## 本文
····················

WindowsのAppが印刷出力を実行するとスプールは MS-EMFとして出力される。
それを印刷するにはプリンタ・メーカーのストリームに変換する必要があるので
プリンタ・ドライバが必要になるというわけである。

こう書いてしまえばPDTはプリンタ・ドライバと同じ役割を担っている
ソフトウェアのことであると理解できる。
それならPDT印刷ができるなら十分ではないかと思うがそうではない。
PDT印刷とプリンタ・ドライバによる印刷には大きなちがいがある。
PDT印刷はもっぱら文字ベースの印刷を目的として開発されたものであるが
MS-EMFによる印刷はGDI印刷(=Graphic Device Interface)と称して
グラフィカルな対象も総合的に印刷の対象としている。
文字印刷はその一部である。
グラフィック印刷とは画像、写真、図面、バー・コード、QRコードなどである。
今の時代にはこれらのコンテンツを印刷する必要性があるのは必然である。

SCS印刷ストリームも拡張すれば

プリンタ・メーカーはWindows対応のために自社でプリンタ・ドライバを開発して
無償でユーザーに提供している。

 

従ってSCS印刷ストリームをMS-EMFに変換してやるとSCS印刷ストリームも
プリンタ印刷ストリームにプリンタ・ドライバで変換できるので
 PDTがなくても印刷することができるようになる。

SCS印刷ストリーム —> MS-EMF —->プリンタ・ドライバ—->プリンタ印刷ストリーム

 

これが the WINDOWSライターGDi印刷の処理構造である。
国内の特約店などからIBMへGDi対応をIBMに請願しようという書き込みなどが
あったりするが恐らくはIBM は GDi印刷の対応はやらない。
それは

・GDi対応の印刷をサポートするとIBM 5577系プリンタが売れなくなる。

・Gdi対応にする技術力がIBM社内にはない。

の2つの理由からであると思われる。

 さてPDTがプリンタ・ドライバと同じ機能であるならば
PDTをWindowsクライアントの配置しなくてもIBM iサーバー・サイドに
PDTを配置しておけば SCS印刷ストリームをIBM i上で変換できるし
直接、Windowsへ変換したストリームをWindowsを送ることができる。
これが the WINDOWSライターのPDT印刷である。

さらにPDT変換した印刷ストリームをLPRで直接、プリンタに送れば
まさしくプリンタはIBM i直結プリンタとなる。
この処理構造が the WINDOWSライターの LPR印刷である。

the WINDOWSライターのLPR印刷はIBM iから見て最も理想的な
印刷方式である。
ただし LPR印刷では

・PDT対応プリンタであること

・LPR対応プリンタであること

の2つの条件が必要である。

····················

## 抽出データ
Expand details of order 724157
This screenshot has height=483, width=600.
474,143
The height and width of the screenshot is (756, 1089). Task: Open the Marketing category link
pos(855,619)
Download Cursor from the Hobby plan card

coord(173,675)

····················

本文のうち「PDT印刷はもっぱら文字ベースの印刷を目的として開発されたものであるが」で始まり「グラフィック印刷とは画像、写真、図面、バー・コード、QRコードなどである。」で終わる部分を、「グラフィカルな対象」を「図形的な対象」に置き換えて書き直しなさい。

## 解答例
PDT印刷はもっぱら文字ベースの印刷を目的として開発されたものであるが
MS-EMFによる印刷はGDI印刷(=Graphic Device Interface)と称して
図形的な対象も総合的に印刷の対象としている。
文字印刷はその一部である。
グラフィック印刷とは画像、写真、図面、バー・コード、QRコードなどである。